(RECORDS FOR THE EXERCISE begins)

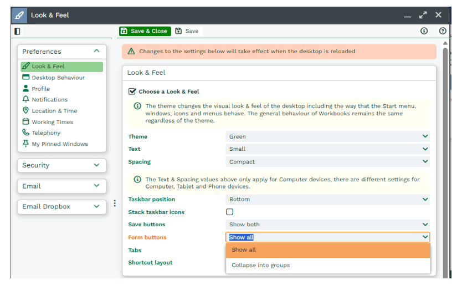Open Notifications bell item
The height and width of the screenshot is (285, 467).
pos(49,100)
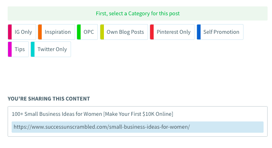Select the IG Only category
This screenshot has width=272, height=148.
coord(22,32)
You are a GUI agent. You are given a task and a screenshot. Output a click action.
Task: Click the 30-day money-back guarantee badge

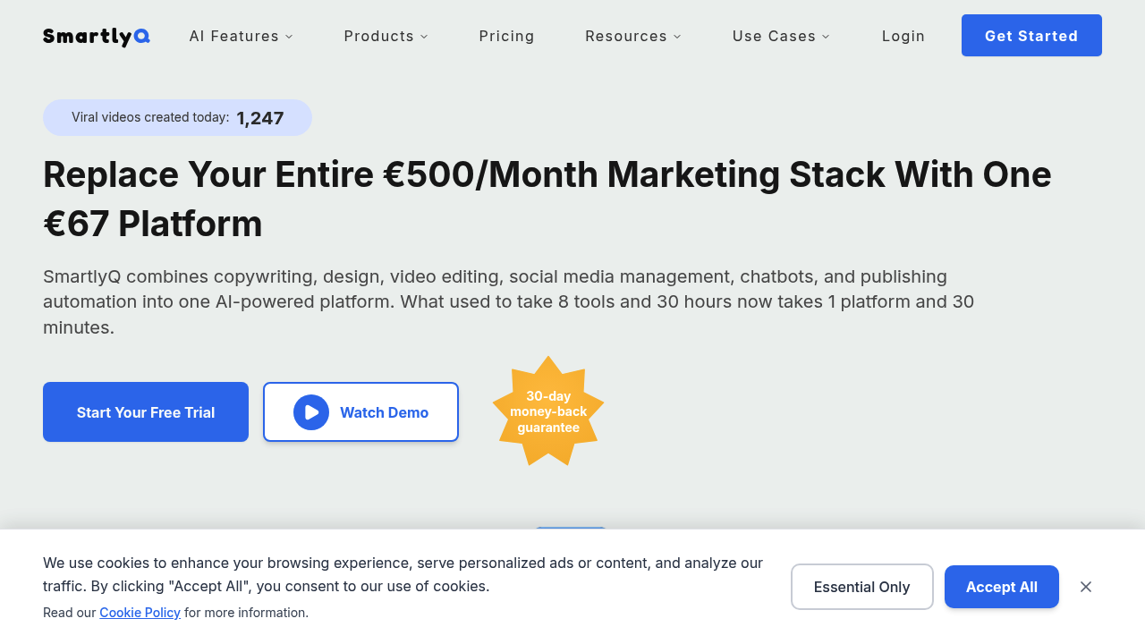[x=548, y=411]
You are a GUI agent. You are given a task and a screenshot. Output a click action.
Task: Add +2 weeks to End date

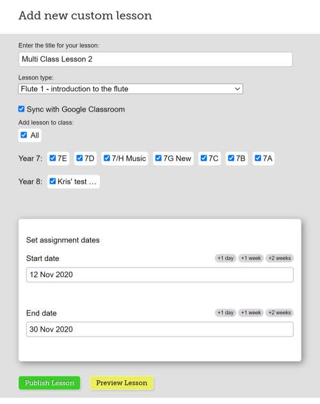click(x=280, y=312)
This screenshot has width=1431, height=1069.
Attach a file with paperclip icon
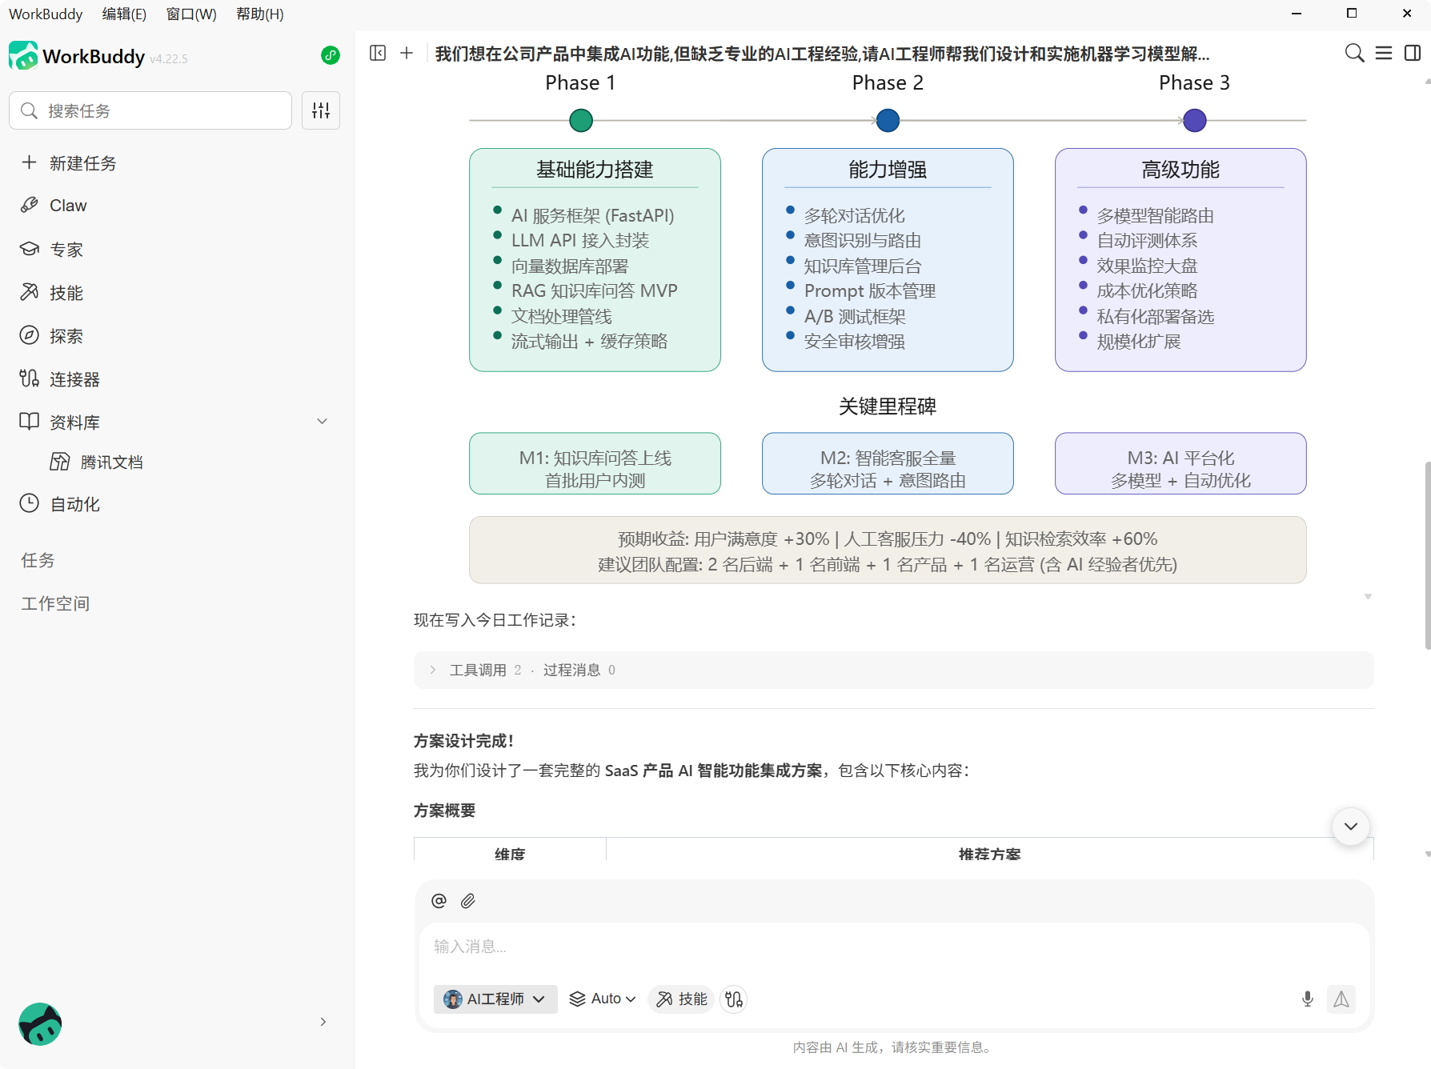(x=468, y=901)
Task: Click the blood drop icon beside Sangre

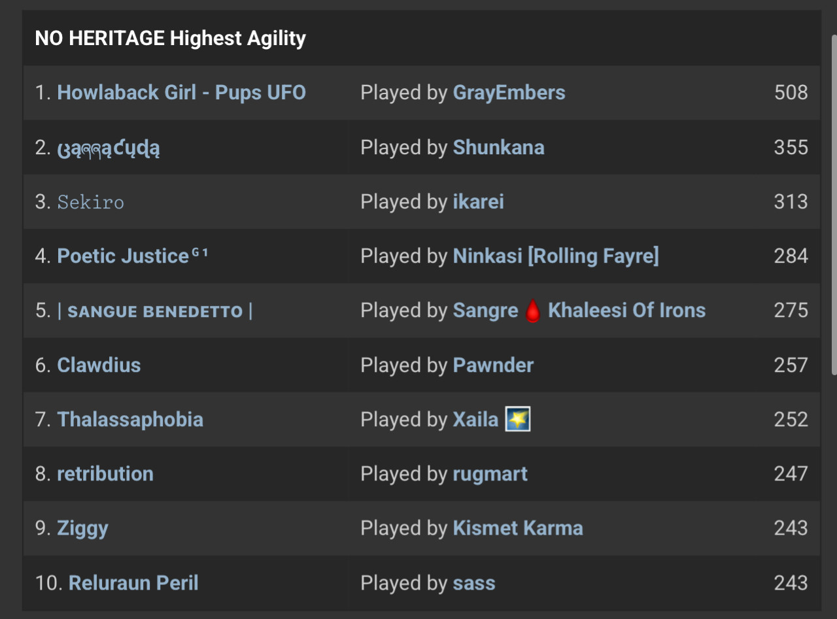Action: 533,310
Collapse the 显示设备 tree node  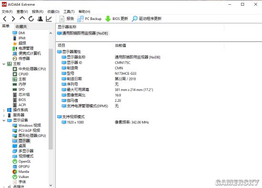pyautogui.click(x=4, y=120)
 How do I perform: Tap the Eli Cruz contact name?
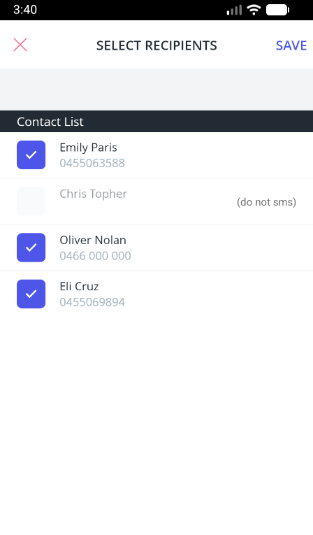tap(79, 286)
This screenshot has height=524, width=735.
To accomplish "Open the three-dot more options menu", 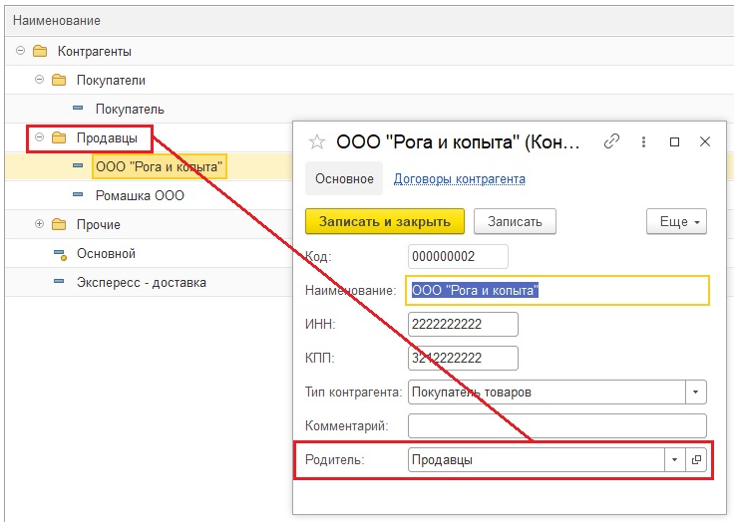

(RECORDS FOR THE EXERCISE ends)

> **WORK REQUIRED**:
Skip the pictures and print exactly the lines from the one containing "This screenshot has height=524, width=735." through the end of the records above.

> **THE COMPLETED TASK**:
This screenshot has height=524, width=735.
To accomplish "Open the three-dot more options menu", 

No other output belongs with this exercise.